Design a Playground

Design a Playground lesson plan

Use imagination and problem-solving skills to build a model of a dream playground, taking into special consideration kids' favorite equipment and safety.

  • 1.

    Take a survey to identify your classmates' favorite playgrounds. What pieces of equipment are favorites? What safety features can you identify in this playground equipment? How high can children climb? Measure the depth of cushioning material in fall zones. See how movable parts are protected so they can't pinch. Measure how much space there is between pieces of moving and stationary equipment.

  • 2.

    If you could design the playground of your dreams, what would it look like? Sketch your ideas with Crayola® Colored Pencils on white paper. Figure out how to draw the playground to scale.

  • 3.

    Find a large piece of recycled corrugated cardboard to use as a base for your playground. Which recycled and craft items can you use to construct a model of each piece of equipment? (cardboard tubes, boxes, craft sticks, bottle tops, feathers) Be creative and think up new possibilities. Construct the model to scale if possible. Cut pieces with Crayola Scissors. Use Crayola School Glue, string, chenille sticks, and tape to help hold pieces together. Shape Crayola Model Magic into playground equipment or anchors, too. Dry.

  • 4.

    Cover a table top with recycled newspaper. Paint playground and equipment surfaces using Crayola Washable Paint and Paint Brushes. Dry.


  • Children survey favorite outdoor equipment and identify safety concerns and measures related to playground apparatus and design.
  • Students explore spatial relationships and their importance in safe playground design.
  • Children design an original playground that incorporates information about children's preferences and safety.

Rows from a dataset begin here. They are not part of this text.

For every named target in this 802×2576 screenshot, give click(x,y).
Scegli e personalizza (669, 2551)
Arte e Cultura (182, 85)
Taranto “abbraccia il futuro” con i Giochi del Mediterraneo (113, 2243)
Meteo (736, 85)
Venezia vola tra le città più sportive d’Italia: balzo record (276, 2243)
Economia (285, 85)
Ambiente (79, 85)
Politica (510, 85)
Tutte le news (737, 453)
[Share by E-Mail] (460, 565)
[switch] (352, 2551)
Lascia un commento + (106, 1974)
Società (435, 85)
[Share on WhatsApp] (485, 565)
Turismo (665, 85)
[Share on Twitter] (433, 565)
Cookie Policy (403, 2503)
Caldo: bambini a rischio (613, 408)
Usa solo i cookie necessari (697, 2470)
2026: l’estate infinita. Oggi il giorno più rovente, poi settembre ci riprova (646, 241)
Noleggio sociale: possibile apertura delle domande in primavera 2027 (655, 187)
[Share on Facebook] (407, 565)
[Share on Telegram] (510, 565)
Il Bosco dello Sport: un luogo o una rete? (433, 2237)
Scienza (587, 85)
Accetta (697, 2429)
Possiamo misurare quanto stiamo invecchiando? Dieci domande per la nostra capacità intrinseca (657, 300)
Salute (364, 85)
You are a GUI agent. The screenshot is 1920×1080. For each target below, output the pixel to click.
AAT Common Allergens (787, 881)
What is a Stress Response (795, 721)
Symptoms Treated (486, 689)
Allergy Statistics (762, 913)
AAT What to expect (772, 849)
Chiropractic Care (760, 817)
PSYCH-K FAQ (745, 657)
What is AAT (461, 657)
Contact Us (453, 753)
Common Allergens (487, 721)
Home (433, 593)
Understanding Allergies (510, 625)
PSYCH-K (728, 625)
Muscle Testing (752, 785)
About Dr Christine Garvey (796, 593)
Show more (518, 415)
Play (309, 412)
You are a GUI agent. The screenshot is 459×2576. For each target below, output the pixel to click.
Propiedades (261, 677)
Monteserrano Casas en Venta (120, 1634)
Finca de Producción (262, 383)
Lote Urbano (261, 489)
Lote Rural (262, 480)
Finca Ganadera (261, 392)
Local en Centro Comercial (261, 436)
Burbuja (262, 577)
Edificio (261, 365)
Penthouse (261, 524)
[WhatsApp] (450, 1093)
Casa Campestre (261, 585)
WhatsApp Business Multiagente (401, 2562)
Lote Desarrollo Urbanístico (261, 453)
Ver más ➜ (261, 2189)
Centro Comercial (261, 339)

  • Older and younger children work together to research and design a dream playground.
  • Design a toy, considering both safety and fun. Name your toy, write directions for using it, identify the ages for which it is intended. Design an attractive box in which it could be marketed.
  • With adults in the community, survey playgrounds in your area to identify safety features and hazards. How can you advocate for safer playgrounds?
  • Design a playground especially for children with special needs. Which safety features would you be needed to protect differently-abled children? Think of fun new equipment that would take into consideration the unique abilities of special needs children.